Однажды, придя утром на работу, застаю Бабича в чемоданном настроении. Все ящики его стола выдвинуты, вокруг разложены профсоюзные справочники, своды инструкций, кодексы, куколки.
— Здравствуйте, — говорю.
Бабич молчит, словно не видит и не слышит меня. Но я иного и не ожидаю. Вот уже месяц здороваюсь и прощаюсь с ним, и месяц он не замечает меня. Как будет угодно. Я буду здороваться с тобой, даже если ты ежедневно будешь бить мне морду. Я не пойду на эту провокацию. Я выше этого. Вот так. Выше твоих обид, твоей ненависти и всего прочего подобного.

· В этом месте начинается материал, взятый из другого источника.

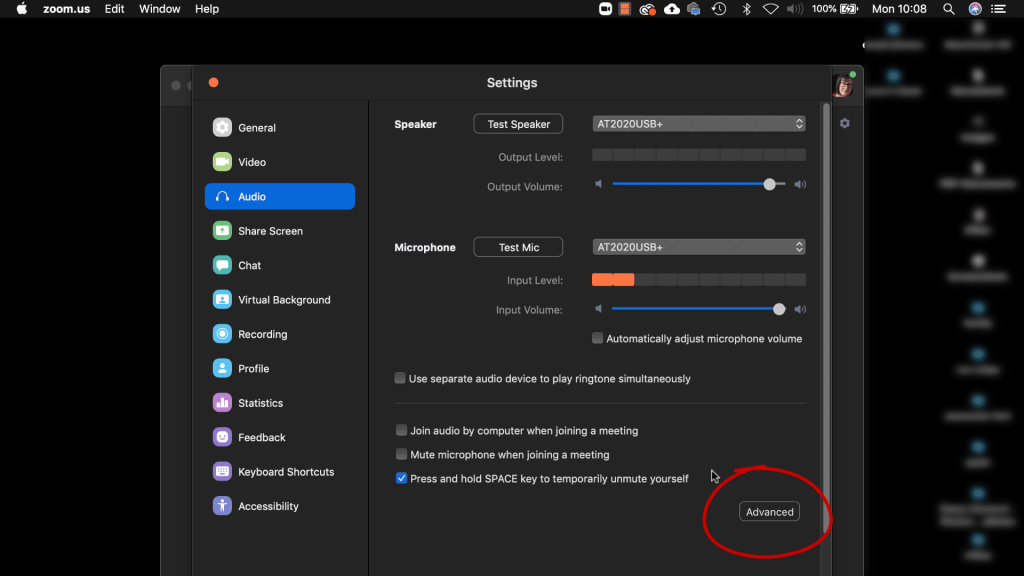Select the Statistics icon in sidebar
1024x576 pixels.
tap(222, 403)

— Василий Тихонович, — до смешного официально обращается ко мне Бабич, — я готов передавать дела.
— Какие дела? — спрашиваю, хотя уже знаю, в чем дело.
— Заведующего, — говорит. — Приказ уже висит. Можете пересаживаться за мой стол. Он на десять сантиметров длиннее. Мне кажется, это обстоятельство для вас небезразлично.

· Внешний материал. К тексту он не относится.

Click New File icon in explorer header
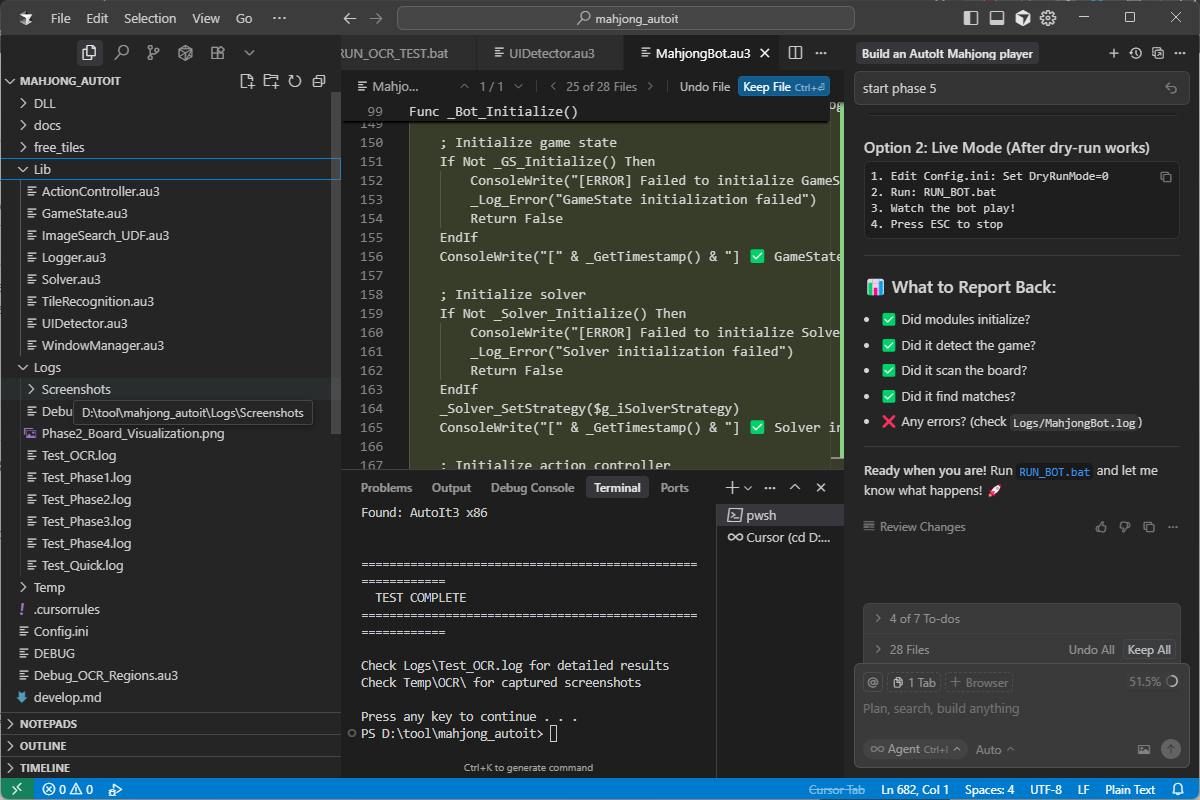 (x=247, y=81)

— Пожалуй, вы правы, — говорю этак раздумчиво, словно колеблясь. — Я пересяду за ваш стол.
— Теперь вы, Василий Тихонович, сможете разговаривать с людьми, имея большее на то основание. — На десять сантиметров.
— Да, это существенно, — говорю. — А сейчас я вас попрошу, товарищ Бабич, все сложить обратно в стол. И справочники, и кодексы, и куколки — все. Мне кажется, переселением лучше заняться после работы. Сейчас мне, да и вам, очевидно, просто некогда. Надо ценить рабочее время, товарищ Бабич.